[DATA SHOWN]:
*****

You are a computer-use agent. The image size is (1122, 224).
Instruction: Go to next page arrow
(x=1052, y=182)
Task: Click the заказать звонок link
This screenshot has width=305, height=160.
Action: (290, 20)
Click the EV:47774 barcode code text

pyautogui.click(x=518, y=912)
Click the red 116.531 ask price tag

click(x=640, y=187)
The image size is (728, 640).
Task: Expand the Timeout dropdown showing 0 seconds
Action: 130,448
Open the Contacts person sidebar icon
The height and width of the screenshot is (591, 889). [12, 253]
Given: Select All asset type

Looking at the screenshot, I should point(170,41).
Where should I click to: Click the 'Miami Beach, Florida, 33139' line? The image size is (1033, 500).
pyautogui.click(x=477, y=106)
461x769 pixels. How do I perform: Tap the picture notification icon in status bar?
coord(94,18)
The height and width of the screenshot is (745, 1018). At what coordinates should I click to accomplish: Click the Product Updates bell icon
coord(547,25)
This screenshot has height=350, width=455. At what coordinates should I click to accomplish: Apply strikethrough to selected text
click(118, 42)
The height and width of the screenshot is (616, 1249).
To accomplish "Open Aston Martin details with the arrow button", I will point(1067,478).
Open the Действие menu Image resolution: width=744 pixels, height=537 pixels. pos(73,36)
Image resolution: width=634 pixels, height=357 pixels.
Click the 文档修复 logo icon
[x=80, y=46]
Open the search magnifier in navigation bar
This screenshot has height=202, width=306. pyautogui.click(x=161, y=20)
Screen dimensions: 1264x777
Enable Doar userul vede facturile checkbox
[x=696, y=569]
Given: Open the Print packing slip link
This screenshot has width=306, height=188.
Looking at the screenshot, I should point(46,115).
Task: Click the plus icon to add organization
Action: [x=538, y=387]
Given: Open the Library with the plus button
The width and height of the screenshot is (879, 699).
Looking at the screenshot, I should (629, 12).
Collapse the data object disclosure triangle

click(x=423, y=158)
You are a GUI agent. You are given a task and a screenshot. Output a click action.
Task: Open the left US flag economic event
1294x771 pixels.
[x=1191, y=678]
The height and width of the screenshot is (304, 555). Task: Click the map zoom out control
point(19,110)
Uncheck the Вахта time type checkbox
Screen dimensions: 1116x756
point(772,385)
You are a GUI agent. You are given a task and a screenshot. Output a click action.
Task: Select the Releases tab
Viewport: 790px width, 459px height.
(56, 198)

*****

[GIVEN EXERCISE]: Set out every line of the listing above as a numbered list, skipping the blank lines.

[THE SOLUTION]:
1. You are a computer-use agent. The image size is (1122, 224).
2. Instruction: Go to next page arrow
3. (x=1052, y=182)
4. Task: Click the заказать звонок link
5. This screenshot has width=305, height=160.
6. Action: (290, 20)
7. Click the EV:47774 barcode code text
8. pyautogui.click(x=518, y=912)
9. Click the red 116.531 ask price tag
10. click(x=640, y=187)
11. The image size is (728, 640).
12. Task: Expand the Timeout dropdown showing 0 seconds
13. Action: 130,448
14. Open the Contacts person sidebar icon
15. The height and width of the screenshot is (591, 889). [12, 253]
16. Given: Select All asset type
17. Looking at the screenshot, I should point(170,41).
18. Where should I click to: Click the 'Miami Beach, Florida, 33139' line? The image size is (1033, 500).
19. pyautogui.click(x=477, y=106)
20. 461x769 pixels. How do I perform: Tap the picture notification icon in status bar?
21. coord(94,18)
22. The height and width of the screenshot is (745, 1018). At what coordinates should I click to accomplish: Click the Product Updates bell icon
23. coord(547,25)
24. This screenshot has height=350, width=455. At what coordinates should I click to accomplish: Apply strikethrough to selected text
25. click(118, 42)
26. The height and width of the screenshot is (616, 1249).
27. To accomplish "Open Aston Martin details with the arrow button", I will point(1067,478).
28. Open the Действие menu Image resolution: width=744 pixels, height=537 pixels. pos(73,36)
29. Image resolution: width=634 pixels, height=357 pixels.
30. Click the 文档修复 logo icon
31. [x=80, y=46]
32. Open the search magnifier in navigation bar
33. This screenshot has height=202, width=306. pyautogui.click(x=161, y=20)
34. Screen dimensions: 1264x777
35. Enable Doar userul vede facturile checkbox
36. [x=696, y=569]
37. Given: Open the Print packing slip link
38. This screenshot has width=306, height=188.
39. Looking at the screenshot, I should point(46,115).
40. Task: Click the plus icon to add organization
41. Action: [x=538, y=387]
42. Given: Open the Library with the plus button
43. The width and height of the screenshot is (879, 699).
44. Looking at the screenshot, I should (629, 12).
45. Collapse the data object disclosure triangle
46. click(x=423, y=158)
47. You are a GUI agent. You are given a task and a screenshot. Output a click action.
48. Task: Open the left US flag economic event
49. 1294x771 pixels.
50. [x=1191, y=678]
51. The height and width of the screenshot is (304, 555). Task: Click the map zoom out control
52. point(19,110)
53. Uncheck the Вахта time type checkbox
54. Screen dimensions: 1116x756
55. point(772,385)
56. You are a GUI agent. You are given a task and a screenshot. Output a click action.
57. Task: Select the Releases tab
58. Viewport: 790px width, 459px height.
59. (56, 198)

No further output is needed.